Historical portfolio growth and annual returns. (Note that the time period shown was limited because the available data for Emerging Markets only went from 1995-2017. Apparently there are some ongoing issues with data licensing.)


Historical drawdowns during the same period. This provides a good feel of how “painful” it was to hold this portfolio. 2009 was certainly a stressful year when both our portfolio and future job prospects were being questioned.

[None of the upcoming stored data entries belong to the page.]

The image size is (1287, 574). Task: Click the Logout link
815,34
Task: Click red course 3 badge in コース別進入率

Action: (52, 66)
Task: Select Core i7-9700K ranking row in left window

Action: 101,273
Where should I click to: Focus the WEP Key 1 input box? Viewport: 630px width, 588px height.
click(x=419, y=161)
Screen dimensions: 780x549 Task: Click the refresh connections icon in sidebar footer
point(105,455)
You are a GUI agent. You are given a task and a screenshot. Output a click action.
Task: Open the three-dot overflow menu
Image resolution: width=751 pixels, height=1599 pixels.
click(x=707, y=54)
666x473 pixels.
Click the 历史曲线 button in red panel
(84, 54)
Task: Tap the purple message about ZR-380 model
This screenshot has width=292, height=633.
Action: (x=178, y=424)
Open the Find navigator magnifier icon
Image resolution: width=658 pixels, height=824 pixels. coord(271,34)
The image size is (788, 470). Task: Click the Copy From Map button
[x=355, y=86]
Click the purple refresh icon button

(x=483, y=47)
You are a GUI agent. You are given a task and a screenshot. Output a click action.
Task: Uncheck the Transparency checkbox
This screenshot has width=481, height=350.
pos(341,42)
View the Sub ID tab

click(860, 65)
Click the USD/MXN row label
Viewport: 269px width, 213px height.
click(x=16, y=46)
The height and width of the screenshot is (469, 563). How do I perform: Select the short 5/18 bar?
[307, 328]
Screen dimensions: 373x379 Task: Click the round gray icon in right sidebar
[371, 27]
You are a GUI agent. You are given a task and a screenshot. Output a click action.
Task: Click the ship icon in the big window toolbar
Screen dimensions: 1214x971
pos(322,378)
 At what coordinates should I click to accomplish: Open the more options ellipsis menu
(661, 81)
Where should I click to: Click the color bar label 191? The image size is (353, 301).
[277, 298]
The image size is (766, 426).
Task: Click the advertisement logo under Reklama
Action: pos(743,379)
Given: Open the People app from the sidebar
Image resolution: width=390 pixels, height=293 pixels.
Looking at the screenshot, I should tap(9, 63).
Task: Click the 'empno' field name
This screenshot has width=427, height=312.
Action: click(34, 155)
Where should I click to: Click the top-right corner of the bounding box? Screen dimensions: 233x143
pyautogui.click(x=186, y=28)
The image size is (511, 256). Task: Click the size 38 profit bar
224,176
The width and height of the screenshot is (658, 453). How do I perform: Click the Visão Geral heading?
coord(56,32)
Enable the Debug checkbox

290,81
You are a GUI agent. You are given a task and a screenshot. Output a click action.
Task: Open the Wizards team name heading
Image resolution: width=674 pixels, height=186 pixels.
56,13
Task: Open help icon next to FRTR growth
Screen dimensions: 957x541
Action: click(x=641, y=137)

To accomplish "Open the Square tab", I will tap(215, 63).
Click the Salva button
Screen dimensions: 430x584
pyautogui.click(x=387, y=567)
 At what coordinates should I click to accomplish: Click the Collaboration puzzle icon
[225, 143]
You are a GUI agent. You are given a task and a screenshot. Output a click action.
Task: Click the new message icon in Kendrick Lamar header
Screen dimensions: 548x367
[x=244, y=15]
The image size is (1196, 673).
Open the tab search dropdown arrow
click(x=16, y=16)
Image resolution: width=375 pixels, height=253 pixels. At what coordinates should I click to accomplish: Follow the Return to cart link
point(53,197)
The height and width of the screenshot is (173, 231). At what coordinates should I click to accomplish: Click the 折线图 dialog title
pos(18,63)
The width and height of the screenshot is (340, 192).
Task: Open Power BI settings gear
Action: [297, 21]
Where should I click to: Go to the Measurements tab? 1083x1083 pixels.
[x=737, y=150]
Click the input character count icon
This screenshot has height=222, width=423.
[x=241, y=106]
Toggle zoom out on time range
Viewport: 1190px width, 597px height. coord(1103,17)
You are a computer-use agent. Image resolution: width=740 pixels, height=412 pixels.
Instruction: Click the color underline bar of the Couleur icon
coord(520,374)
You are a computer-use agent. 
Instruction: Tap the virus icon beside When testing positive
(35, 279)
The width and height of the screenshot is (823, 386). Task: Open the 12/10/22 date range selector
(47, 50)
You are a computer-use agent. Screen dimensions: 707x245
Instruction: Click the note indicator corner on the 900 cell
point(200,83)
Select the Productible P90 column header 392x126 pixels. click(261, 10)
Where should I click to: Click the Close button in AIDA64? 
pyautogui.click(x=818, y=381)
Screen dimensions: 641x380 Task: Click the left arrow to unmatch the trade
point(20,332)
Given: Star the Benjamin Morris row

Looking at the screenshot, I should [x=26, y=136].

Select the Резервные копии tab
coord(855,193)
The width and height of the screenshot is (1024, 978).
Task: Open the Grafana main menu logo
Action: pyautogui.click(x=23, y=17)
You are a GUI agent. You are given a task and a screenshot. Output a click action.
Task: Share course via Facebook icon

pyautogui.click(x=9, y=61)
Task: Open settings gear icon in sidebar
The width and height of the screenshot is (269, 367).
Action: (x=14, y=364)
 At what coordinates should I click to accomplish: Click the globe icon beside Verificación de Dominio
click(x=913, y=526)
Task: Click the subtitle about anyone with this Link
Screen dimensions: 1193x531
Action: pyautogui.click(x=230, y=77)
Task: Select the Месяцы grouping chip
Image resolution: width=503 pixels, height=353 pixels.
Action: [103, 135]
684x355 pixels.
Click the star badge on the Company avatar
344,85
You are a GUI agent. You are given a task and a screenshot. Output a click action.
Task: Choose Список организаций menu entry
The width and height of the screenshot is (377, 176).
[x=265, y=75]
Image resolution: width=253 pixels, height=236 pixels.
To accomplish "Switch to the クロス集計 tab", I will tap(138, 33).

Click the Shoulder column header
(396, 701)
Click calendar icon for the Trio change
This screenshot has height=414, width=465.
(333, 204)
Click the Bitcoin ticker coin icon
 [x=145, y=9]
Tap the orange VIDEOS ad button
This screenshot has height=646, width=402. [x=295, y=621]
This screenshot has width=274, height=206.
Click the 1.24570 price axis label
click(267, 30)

Monte Carlo simulation of 4% withdrawal rate over a 30-year retirement period. I used my custom portfolio and had it simulate a withdrawal rate of $40,000 from a $1,000,000 portfolio (4%), adjusted annually for inflation, for a 30-year period. You can alter nearly all of these variables (withdrawal rate, inflation adjustments, period length, etc). Monte Carlo basically looks at many possible trajectories based on historical asset return characteristics. If things turn out well, you end up with a “runaway” portfolio, but if they don’t you can hit zero pretty fast.


The success rate looks at the percentage of simulated scenarios that end up with a positive value at the end of the period. At a 4% withdrawal rate for 30 years, it was 95%. At a 5% withdrawal rate for 30 years, it was only 84%. At a 5% withdrawal rate for 50 years, it was only 69%.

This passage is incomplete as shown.